The music playing in my head is loud. It’s really loud. That doesn’t help my thinking process in the least.
And you know what’s really bizarre? I can feel my tattoos. Like the Illustrated Man it’s almost like they have a life of their own. I’m physically just as aware of them as I am of the shoes on my feet. Isn’t that crazy?
Sometimes I just want to give in to the energy. Embrace the mood and ride it as high as it will go. After all, at least until the anger gets overwhelming, mania can be fun. It’s easy to just tell myself that it’s my illness, and there’s nothing I can do about it but let it go. Hop on folks, it’s going to be a wild ride!

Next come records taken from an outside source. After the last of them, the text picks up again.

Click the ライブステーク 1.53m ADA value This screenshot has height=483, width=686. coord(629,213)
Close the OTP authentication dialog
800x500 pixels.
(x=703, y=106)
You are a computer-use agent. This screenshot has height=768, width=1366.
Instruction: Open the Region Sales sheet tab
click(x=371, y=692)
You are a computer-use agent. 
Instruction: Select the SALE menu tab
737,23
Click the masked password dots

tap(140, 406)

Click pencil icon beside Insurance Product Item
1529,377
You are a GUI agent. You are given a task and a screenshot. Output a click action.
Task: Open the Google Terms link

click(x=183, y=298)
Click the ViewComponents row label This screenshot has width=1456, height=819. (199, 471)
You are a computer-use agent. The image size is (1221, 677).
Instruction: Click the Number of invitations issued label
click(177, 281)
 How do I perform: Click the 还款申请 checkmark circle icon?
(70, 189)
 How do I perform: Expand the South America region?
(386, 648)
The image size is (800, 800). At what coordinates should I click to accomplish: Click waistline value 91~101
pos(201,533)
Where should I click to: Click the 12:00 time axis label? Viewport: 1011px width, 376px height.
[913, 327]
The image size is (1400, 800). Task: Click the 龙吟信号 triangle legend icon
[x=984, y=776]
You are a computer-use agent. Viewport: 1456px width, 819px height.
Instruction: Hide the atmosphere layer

Fortunately, I have a plan. My Therapist is very aware of my mood change, and is helping me remember to use the techniques I’ve learned to help keep things in check. My Doctor and I have already talked about how to deal with this when it happens again. I’m only taking a mood stabilizer and an antidepressant. So as the mood ramps up I start cutting back on my antidepressant so the mood stabilizer has more of an effect. I really don’t’ want to mess with my regimen too much, but if this doesn’t help soon I’m willing to add a different medication. Being aware of what’s going on is half the battle. There’s still a rational part of my brain that recognizes the signs and knows how to fight this. I’m holding on that rational thinking as hard as I can. I can beat this. I’ve beaten this before, and have the skills to successfully bring things under control. I even try to take advantage of the runaway mouth…I keep telling myself to calm down and remember to relax. It’s all helping, and I know I can get through this. I’ve come too far to let this get the better of me. I’m going to focus on my focus; make lists of things I need to accomplish, ignore the distractions the best I can and force myself to stay on point. It can be done. I did manage to work through my blog, didn’t I?
Have I mentioned how difficult it’s been? But here it is after all.